One policeman has been killed and two others wounded in a shooting incident in central Paris on Thursday night, police and the interior ministry said.
The police officer who was killed in central Paris was shot while in a car stopped at a red light by attacker driving by, a police union said on Twitter. A witness said that one man got out of a car at the scene and began shooting with a machine gun.
One of the two assailants who fired on police is reported to have been killed. Police have issued an arrest warrant for a second suspect in the shooting, according to a document obtained by Reuters. The warrant said the man had arrived in France by train from Belgium. French prosecutors have also opened a terrorism investigation into the attack.
Intervention de police en cours sur le secteur des #ChampsElysees Evitez le secteur et respectez les consignes des forces de police
— Préfecture de police (@prefpolice) April 20, 2017
.@prefpolice @PHBrandet Contrairement à des informations qui ont pu circuler, il n'a pas de second policier décédé (@PHBrandet) #ChampsElysees
— Ministère Intérieur (@Place_Beauvau) April 20, 2017
Police officers were deliberately targeted in the Paris Champs Elysees avenue shooting, but it is too early to say what the motive was, French interior ministry spokesman Pierre-Henry Brandet said on Thursday. Police sources had said earlier that the shooting could have been an attempt at an armed robbery.

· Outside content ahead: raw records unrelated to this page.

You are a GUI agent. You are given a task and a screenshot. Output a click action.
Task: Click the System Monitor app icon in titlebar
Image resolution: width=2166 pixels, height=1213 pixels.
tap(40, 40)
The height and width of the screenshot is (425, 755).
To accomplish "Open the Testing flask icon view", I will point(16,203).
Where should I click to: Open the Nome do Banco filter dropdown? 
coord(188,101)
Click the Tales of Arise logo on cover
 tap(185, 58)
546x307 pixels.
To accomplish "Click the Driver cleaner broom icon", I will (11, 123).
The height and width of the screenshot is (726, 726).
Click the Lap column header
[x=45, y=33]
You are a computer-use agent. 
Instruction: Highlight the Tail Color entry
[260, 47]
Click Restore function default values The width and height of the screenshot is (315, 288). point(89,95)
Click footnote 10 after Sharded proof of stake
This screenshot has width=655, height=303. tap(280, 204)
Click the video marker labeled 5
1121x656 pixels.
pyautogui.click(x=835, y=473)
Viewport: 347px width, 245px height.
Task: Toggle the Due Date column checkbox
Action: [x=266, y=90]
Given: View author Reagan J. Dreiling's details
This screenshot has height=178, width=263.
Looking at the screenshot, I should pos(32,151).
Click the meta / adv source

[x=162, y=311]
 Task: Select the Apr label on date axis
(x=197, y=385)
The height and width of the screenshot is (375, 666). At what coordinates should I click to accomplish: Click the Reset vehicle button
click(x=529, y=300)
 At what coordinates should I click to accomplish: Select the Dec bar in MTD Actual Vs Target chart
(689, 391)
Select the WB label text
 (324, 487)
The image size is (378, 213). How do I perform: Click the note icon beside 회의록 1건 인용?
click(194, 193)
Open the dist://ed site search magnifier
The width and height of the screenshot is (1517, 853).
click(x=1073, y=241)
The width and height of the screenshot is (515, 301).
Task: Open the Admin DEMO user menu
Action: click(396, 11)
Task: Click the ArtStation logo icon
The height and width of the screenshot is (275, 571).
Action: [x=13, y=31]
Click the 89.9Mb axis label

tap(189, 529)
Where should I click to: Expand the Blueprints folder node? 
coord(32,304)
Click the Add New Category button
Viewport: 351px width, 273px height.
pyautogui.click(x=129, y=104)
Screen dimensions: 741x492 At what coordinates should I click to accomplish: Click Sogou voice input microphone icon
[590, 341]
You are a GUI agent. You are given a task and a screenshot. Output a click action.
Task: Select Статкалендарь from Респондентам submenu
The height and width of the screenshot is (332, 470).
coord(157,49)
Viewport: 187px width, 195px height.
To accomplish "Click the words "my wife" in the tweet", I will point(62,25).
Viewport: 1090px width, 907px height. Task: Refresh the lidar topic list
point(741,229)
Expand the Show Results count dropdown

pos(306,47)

“I came out of the Sephora shop and I was walking along the pavement where an Audi 80 was parked. A man got out and opened fire with a kalashnikov on a policeman,” witness Chelloug, a kitchen assistant, told Reuters. “The policeman fell down. I heard six shots, I was afraid. I have a two year-old girl and I thought I was going to die... He shot straight at the police officer.”
Police authorities called on the public to avoid the area.
French TV channel BFM broadcast footage of the Arc de Triomphe monument and top half of the Champs Elysees packed with police vans, lights flashing and heavily armed police shutting the area down after what was described by one journalist as a major exchange of fire nears a Marks and Spencers store.
The incident came as French voters prepared go to the polls on Sunday in the most tightly-contested presidential election in living memory. France has lived under a state of emergency since 2015 and has suffered a spate of Islamist militant attacks that have killed more than 230 people in the past two years.
Earlier this week, two men were arrested in Marseille whom police said had been planning an attack ahead of the election. A machine gun, two hand guns and three kilos of TATP explosive were among the weapons found at a flat in the southern city along with jihadist propaganda materials according to the Paris prosecutor.